Of the SSRIs, fluoxetine is generally not recommended for treatment in older adults because of its long half-life, prolonged side effects, and drug-drug interactions. Although not included as an answer option, paroxetine is also generally not recommended in older adults as it has the greatest anticholinergic effect of all the SSRIs, similar to that of some tricyclics (desipramine and nortriptyline). The SSRIs considered to have the best safety profile in older adults are sertraline, escitalopram, and citalopram, which have the lowest potential for drug-drug interactions based on their cytochrome P450 interactions, whereas fluoxetine, paroxetine, and fluvoxamine have higher risks of drug-drug interactions. Therefore, statement D is the correct answer.

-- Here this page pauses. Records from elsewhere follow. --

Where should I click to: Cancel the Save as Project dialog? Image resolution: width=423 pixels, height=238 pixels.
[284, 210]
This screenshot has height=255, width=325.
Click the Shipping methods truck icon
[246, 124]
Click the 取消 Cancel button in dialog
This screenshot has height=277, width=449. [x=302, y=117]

MCQ 5. What mechanism is causative of the orthostatic hypotension seen with quetiapine?

  1. A.

    Dopamine-4 blockade

  2. B.

    Dopamine-2 blockade

  3. C.

    Histamine-1 blockade

  4. D.

    Alpha-2 agonism

  5. E.

    Alpha-1 blockade

Answer: E

Quetiapine has affinity for D2, 5-HT1A, 5-HT2A, H1, and alpha-1 receptors. Alpha-1 antagonism can cause orthostatic hypotension (statement E). Quetiapine is a strong antagonist at histamine H1 receptors, which is linked to sedative effects and weight gain, not orthostatic hypotension. The other mechanistic options (dopaminergic, alpha-2 agonistic) do not cause orthostatic hypotension.

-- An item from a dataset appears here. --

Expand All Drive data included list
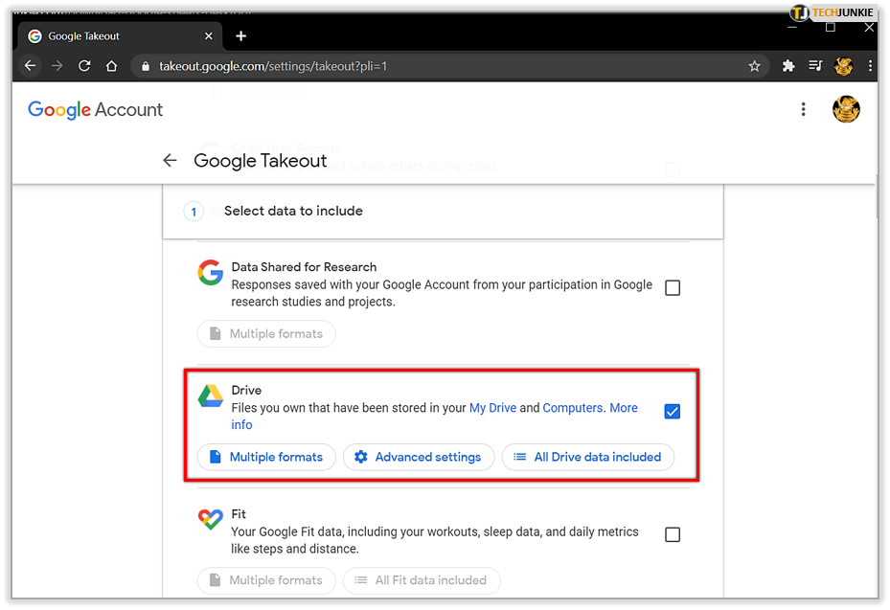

MCQ 6. Which of the following is a common metabolic complication of lithium?

  1. A.

    Hyperthyroidism

  2. B.

    Hypothyroidism

  3. C.

    Hyperparathyroidism

  4. D.

    Hypoparathyroidism

  5. E.

    Glucose dysregulation

Answer: B

Chronic administration of lithium can commonly induce hypothyroidism and less commonly hyperthyroidism . Lithium use has also been linked to hyperparathyroidism, but not hypoparathyroidism. Lithium therapy has not been associated with glucose dysregulation. Therefore, the correct answer is B.